• [Material]

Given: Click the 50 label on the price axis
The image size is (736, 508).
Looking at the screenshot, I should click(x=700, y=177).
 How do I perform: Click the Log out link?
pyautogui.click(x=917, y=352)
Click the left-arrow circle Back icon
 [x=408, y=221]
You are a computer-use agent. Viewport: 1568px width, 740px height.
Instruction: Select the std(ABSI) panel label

...

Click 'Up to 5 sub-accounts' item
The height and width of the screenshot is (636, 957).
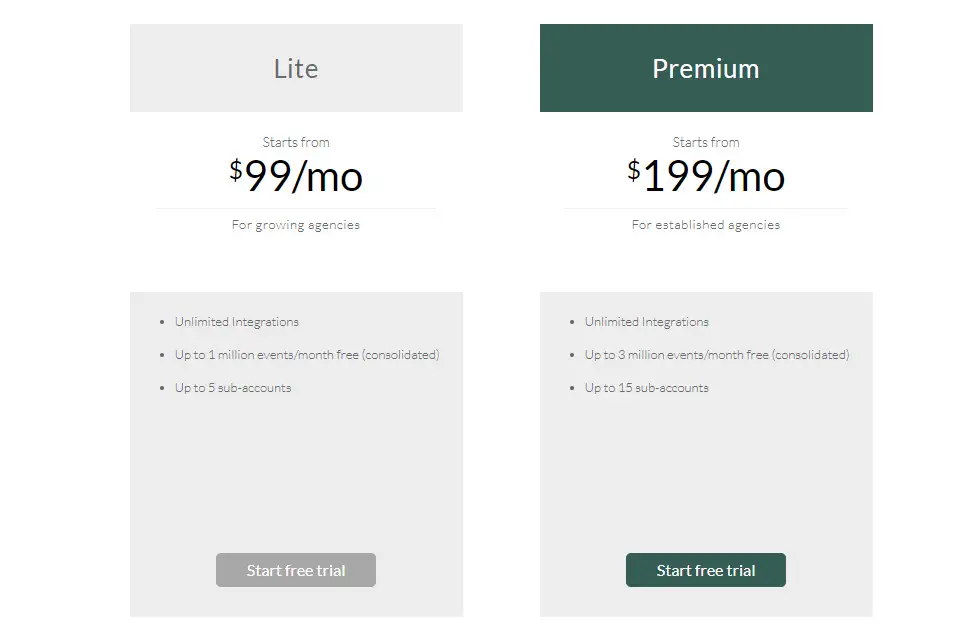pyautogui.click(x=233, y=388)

--

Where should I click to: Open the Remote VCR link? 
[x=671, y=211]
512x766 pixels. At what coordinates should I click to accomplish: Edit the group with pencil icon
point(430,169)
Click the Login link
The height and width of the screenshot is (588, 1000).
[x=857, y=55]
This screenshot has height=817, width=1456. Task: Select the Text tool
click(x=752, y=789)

• [Stated task]
Rewrite the stretch of data from "You are a computer-use" through "Instruction: Select the std(ABSI) panel label", swapping "panel" for "chart" and changing nothing else.

• [Task solution]
You are a computer-use agent. Viewport: 1568px width, 740px height.
Instruction: Select the std(ABSI) chart label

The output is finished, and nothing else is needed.